Several of Prigozhin’s outlets are already exploring comebacks. Nevskiye Novosti, which covers St. Petersburg politics, said it might launch a crowdfunding campaign, “as is common among independent media.” 

Gershenzon is skeptical that the outlets can survive without constant cash infusions and traffic referrals. “Just as they were artificially inflated, they’ll now deflate and no one will notice,” said Gershenzon, who quit Yandex in 2012 and founded his own aggregator, The True Story. 

Prigozhin’s empire is unlikely to be allowed to collapse completely, however. According to the investigative outlet Agentstvo, groups that monitor bots associated with the network report the overall activity has not decreased. 

Rather, it seems like thousands of them switched sides as early as May, producing posts against the Wagner boss, in what could be an indication of a change in leadership even before the mutiny. 

“Prigozhin was merely the nominal owner and manager of these assets,” Petrov, the analyst, said. “Whatever happens today should be seen in terms of a process of rebranding and a leadership shuffle.”  
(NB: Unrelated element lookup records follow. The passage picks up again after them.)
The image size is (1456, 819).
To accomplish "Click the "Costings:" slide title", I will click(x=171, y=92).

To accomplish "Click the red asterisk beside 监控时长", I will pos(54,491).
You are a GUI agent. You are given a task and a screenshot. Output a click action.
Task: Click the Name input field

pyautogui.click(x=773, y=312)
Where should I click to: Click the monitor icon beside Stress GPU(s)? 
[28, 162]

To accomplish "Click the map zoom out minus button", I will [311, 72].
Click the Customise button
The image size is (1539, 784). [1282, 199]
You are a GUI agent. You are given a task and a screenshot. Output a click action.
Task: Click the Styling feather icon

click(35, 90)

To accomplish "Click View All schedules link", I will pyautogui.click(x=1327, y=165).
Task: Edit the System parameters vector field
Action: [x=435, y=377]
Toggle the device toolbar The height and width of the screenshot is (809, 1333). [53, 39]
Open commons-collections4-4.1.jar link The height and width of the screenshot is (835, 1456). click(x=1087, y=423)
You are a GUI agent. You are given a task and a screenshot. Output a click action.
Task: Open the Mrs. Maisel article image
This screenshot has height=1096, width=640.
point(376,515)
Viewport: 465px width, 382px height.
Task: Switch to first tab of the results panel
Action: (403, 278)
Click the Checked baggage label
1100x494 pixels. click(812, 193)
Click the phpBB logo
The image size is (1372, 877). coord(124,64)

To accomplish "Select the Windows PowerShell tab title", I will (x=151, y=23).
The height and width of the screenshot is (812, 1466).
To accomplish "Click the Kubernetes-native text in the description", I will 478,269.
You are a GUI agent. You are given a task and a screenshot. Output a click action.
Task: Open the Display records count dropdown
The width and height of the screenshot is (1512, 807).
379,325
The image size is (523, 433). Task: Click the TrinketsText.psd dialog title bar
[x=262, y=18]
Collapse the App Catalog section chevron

Prigozhin’s downfall, he added, offers the Kremlin an opportunity to streamline the troll farm and adapt it to current needs. “They’ll take over some [outlets], rebrand some, and close others,” he predicted.  

According to The Bell, one candidate for a potential takeover is the National Media Group (NMG), owned by the banker Yury Kovalchuk, one of Putin’s closest allies. 

“Without these dumpsters [outlets], the air is cleaner, it’s easier to breathe,” said Vishnevsky, the opposition politician. “But though one troll farm might close, I wouldn’t be surprised if others appear in its place.”